FLI sarebbe determinante per non mandare sotto Berlusconi, soprattutto alla Camera, e quindi la conclusione del governo sembrerebbe inevitabile. Ma ecco giungere tre ex deputati del centrosinistra a fondare il Movimento di Responsabilità Nazionale. Passerà alla ‘storia’ la vulcanicità dell’ex dipietrista Domenico Scilipoti, insieme a Bruno Cesario e Massimo Calearo. I loro tre voti contro la sfiducia si riveleranno determinanti affinché Berlusconi resti in carica il 14 dicembre. Almeno fino alle dimissioni del novembre 2011, sostituito da Mario Monti.

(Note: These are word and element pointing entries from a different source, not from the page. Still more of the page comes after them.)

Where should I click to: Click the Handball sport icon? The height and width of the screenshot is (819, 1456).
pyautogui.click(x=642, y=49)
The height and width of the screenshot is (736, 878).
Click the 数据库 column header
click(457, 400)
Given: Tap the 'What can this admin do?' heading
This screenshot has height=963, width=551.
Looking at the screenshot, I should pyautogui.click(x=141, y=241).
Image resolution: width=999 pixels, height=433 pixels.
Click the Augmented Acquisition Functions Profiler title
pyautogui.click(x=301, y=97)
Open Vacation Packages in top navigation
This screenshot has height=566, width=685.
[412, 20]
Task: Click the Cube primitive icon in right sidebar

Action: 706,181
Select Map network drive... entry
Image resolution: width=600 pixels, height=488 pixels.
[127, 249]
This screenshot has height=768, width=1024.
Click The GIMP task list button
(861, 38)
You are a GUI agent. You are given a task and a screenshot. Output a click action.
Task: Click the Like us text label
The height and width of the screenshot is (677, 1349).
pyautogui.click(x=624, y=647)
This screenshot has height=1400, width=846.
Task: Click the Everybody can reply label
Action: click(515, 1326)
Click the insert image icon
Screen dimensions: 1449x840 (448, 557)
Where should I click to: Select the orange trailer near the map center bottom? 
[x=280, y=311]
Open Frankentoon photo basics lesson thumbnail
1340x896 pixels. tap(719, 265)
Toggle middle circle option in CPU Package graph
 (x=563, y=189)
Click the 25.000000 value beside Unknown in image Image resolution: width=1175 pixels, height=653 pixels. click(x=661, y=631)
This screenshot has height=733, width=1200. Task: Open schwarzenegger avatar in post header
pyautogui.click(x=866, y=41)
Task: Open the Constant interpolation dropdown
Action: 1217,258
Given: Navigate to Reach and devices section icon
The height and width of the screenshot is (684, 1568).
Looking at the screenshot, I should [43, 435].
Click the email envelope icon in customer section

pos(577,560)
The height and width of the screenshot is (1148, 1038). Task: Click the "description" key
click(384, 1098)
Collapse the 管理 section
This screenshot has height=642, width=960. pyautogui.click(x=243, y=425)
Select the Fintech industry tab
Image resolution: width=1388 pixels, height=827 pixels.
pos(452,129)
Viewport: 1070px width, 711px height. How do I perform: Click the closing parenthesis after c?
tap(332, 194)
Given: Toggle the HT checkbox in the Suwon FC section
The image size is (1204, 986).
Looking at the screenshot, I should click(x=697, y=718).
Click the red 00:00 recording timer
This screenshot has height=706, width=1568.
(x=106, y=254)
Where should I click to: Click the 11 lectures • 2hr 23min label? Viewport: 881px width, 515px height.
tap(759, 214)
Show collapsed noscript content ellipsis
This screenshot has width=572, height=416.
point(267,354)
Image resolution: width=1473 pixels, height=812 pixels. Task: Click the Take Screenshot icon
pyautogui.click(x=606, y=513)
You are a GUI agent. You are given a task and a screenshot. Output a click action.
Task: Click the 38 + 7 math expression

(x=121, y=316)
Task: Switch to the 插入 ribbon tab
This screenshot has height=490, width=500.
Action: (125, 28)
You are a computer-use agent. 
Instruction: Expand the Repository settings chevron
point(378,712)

Se per Gianfranco Fini quella del dicembre 2010 sancì di fatto la sua fine politica, per Matteo Renzi ora si apre una pagina bianca. Che verrà riempita a seconda di come finirà l’esperienza del governo giallorosso a seguito delle dimissioni di Bellanova, Bonetti e Scalfarotto. E, soprattutto, se arriveranno i fantomatici “responsabili”. In quel caso, il rischio per il leader di Italia Viva sarebbe quello di vivere una lunga opposizione presumibilmente sterile, marginale e irrilevante. In un guado. A metà strada tra la visibilità al governo del Pd e dei 5 Stelle da una parte e la dinamicità collaudata di Salvini e Meloni dall’altra.
A ben vedere, però, Renzi e Fini sembrano essere più simili in molte altre caratteristiche. Entrambi hanno fatto solo politica. Hanno criticato duramente la gestione da parte del vertice del loro partito (rispettivamente la ‘ditta’ del Pd e Berlusconi) abbandonando i temi tradizionali di sinistra e di destra. Hanno minacciato più volte di andarsene dal proprio partito (che ha visto molteplici tentativi di scalate dei due). Senza mai però farlo quando sembrava loro il momento più opportuno e conveniente. I due hanno attirato un pezzo del loro elettorato per convogliarlo in un nuovo spazio politico che avrebbe colmato un vuoto che, oggettivamente, c’era e c’è nella società, grazie alle loro correnti di riferimento, i cui aggettivi prendono ispirazione dal loro cognome per essere identificati in maniera inequivocabile (renziani e finiani).
Renzi e Fini sono arrivati a un punto tale di insofferenza personale che si sono fatti cacciare oppure si sono messi nella condizione di dovere lasciare. A causa del proprio atteggiamento (a partire dal vivere i rispettivi partiti come un peso). Entrambi hanno convogliato diversi parlamentari nei nuovi gruppi nascenti (Italia Viva e Futuro e Libertà) che sarebbero stati determinanti per la conclusione o meno dei Governi Conte 2 e Berlusconi 4. I due, però, hanno toppato nella fase più importante delle loro rispettive partite. Renzi personalizzando la campagna referendaria del 2016 (e non lasciando la politica come promesso) e Fini non abbandonando la presidenza della Camera dopo aver fondato FLI.
Insomma, per vedere se anche l’ultimo tassello confermerà una certa ‘affinità’ tra questi due leader politici (entrambi progressivamente passati da un’empatia traversale a un’‘antipatia’ politica a livello comunicativo, fino a diventare addirittura invisi a milioni di elettori) non resta che aspettare le prossime settimane.